ARCHITECTURE (Matériaux et techniques) Brique et pierre
« Le château est tout blanc ! / Cela repose des briques rouges de nos pères. » C'est ainsi que Paul Morand imagine dans La Nuit de Vaux-le-Vicomte l'étonnement des invités devant la blancheur du château en pierre, lors de la fête du 17 août 1661 donnée par Fouquet à Louis XIV. L'écrivain se fait l'écho de la croyance de chacun d'entre nous, aujourd'hui encore, que l'architecture de brique, plus précisément « brique et pierre » communément dénommée Louis XIII, saluée par l'historien Sauval comme une invention de qualité apparue « avec tant d'applaudissements sur les murailles de la place Dauphine, de la place Royale » en 1605 et 1607, était passée de mode en 1660. Le style « brique et pierre » n'a pas été l'apanage du seul xviie siècle, il s'est développé tout au long de l'histoire de l'architecture française.
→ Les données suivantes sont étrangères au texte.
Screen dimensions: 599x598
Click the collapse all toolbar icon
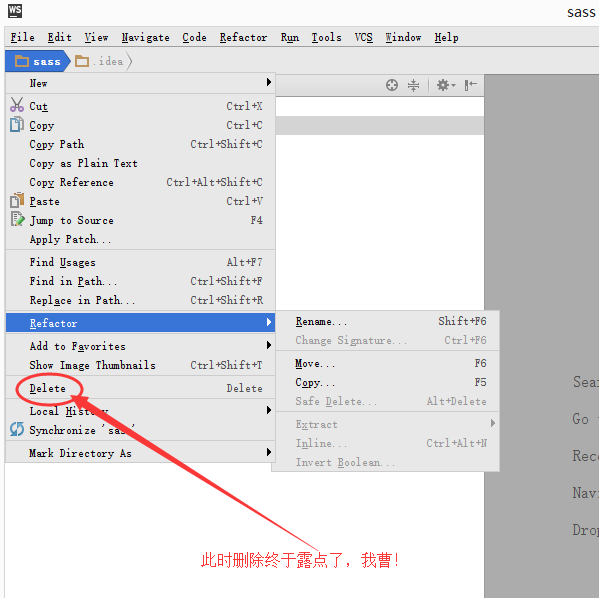pyautogui.click(x=413, y=85)
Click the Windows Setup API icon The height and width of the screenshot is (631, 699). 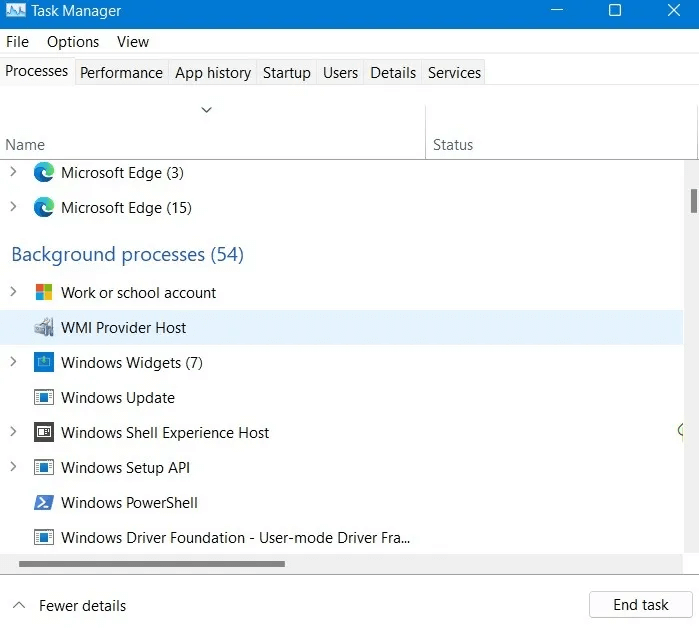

Harmonie de la chaude couleur orangée de la brique et de la blancheur de la pierre ajoutée au gris bleuté des toits d'ardoise, simplicité, symbiose de la brique et de la pierre, tels sont les traits dominants qui confèrent toute son originalité à l'architecture brique et pierre française, dès la fin du Moyen Âge, que l'on ne retrouve nulle part ailleurs en Europe. Certes, la brique fut unie à la pierre appareillée en « arase » dès la fin du ier siècle de notre ère à Rome, mais en Italie du Nord à l'époque romane, en Allemagne du Nord durant la période gothique, comme en France d'ailleurs, quand des églises sont construites en brique, aucune pierre ne vient les éclairer de sa note blanche. Et si les Vénitiens, les premiers peut-être, allient la brique à la pierre dès la période gothique dans certains de leurs palais, il ne faudrait pas voir en eux les précurseurs du style brique et pierre, car ils utilisent avec parcimonie la pierre dans leurs édifices.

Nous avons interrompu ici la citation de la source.